··· DATA FOR THIS EXERCISE
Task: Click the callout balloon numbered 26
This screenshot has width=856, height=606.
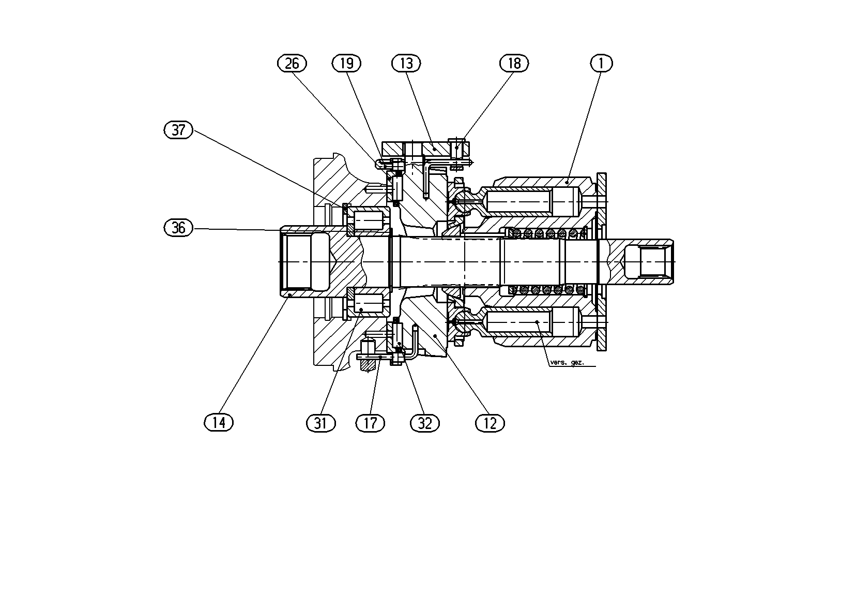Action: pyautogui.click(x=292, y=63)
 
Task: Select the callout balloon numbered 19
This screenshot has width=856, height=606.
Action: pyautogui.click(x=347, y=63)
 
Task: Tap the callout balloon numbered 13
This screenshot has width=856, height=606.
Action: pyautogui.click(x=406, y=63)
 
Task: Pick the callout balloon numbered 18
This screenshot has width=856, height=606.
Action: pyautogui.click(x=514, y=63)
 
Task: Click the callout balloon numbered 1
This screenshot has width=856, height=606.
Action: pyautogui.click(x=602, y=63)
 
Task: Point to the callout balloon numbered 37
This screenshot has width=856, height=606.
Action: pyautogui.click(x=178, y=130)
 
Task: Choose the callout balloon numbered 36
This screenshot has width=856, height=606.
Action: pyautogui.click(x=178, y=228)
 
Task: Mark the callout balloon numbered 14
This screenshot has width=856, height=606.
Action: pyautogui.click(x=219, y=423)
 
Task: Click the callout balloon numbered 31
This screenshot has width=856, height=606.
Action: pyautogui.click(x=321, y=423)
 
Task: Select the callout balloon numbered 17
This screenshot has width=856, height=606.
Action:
······
··· DATA FOR THIS EXERCISE
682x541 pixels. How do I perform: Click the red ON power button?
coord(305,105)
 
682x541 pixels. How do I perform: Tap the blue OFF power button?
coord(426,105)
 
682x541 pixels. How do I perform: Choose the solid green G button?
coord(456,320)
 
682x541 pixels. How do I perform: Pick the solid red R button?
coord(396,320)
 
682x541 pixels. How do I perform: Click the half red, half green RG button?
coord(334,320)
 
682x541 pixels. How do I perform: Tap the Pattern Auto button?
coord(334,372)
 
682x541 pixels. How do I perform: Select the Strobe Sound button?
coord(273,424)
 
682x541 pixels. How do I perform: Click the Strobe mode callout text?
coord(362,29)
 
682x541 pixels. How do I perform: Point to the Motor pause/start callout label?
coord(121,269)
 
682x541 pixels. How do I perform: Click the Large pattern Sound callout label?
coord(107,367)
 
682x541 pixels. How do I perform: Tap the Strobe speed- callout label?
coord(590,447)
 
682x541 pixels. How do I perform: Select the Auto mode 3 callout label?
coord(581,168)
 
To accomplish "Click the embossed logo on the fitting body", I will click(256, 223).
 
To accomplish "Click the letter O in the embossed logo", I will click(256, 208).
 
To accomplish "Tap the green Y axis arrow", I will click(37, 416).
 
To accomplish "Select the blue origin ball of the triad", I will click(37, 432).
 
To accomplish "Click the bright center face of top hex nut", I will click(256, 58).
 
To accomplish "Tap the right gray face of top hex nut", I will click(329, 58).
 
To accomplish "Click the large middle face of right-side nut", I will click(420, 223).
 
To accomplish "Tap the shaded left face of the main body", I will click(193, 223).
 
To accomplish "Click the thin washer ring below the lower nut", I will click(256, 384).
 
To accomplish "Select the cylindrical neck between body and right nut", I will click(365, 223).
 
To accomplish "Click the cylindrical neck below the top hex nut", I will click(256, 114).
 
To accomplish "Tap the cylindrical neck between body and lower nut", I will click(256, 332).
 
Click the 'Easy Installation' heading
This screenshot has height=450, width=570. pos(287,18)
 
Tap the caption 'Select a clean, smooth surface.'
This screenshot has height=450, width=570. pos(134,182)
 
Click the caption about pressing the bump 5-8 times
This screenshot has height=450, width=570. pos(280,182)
······
Reproduce the data from the line with "682x541 pixels. How do I perform: Choose" to the line with "coord(581,168)", replacing "callout label" with "caption" and leaving everything else unchanged.

● THE ANSWER
682x541 pixels. How do I perform: Choose the solid green G button?
coord(456,320)
 
682x541 pixels. How do I perform: Pick the solid red R button?
coord(396,320)
 
682x541 pixels. How do I perform: Click the half red, half green RG button?
coord(334,320)
 
682x541 pixels. How do I perform: Tap the Pattern Auto button?
coord(334,372)
 
682x541 pixels. How do I perform: Select the Strobe Sound button?
coord(273,424)
 
682x541 pixels. How do I perform: Click the Strobe mode callout text?
coord(362,29)
 
682x541 pixels. How do I perform: Point to the Motor pause/start caption?
coord(121,269)
 
682x541 pixels. How do I perform: Click the Large pattern Sound caption?
coord(107,367)
 
682x541 pixels. How do I perform: Tap the Strobe speed- caption?
coord(590,447)
 
682x541 pixels. How do I perform: Select the Auto mode 3 caption?
coord(581,168)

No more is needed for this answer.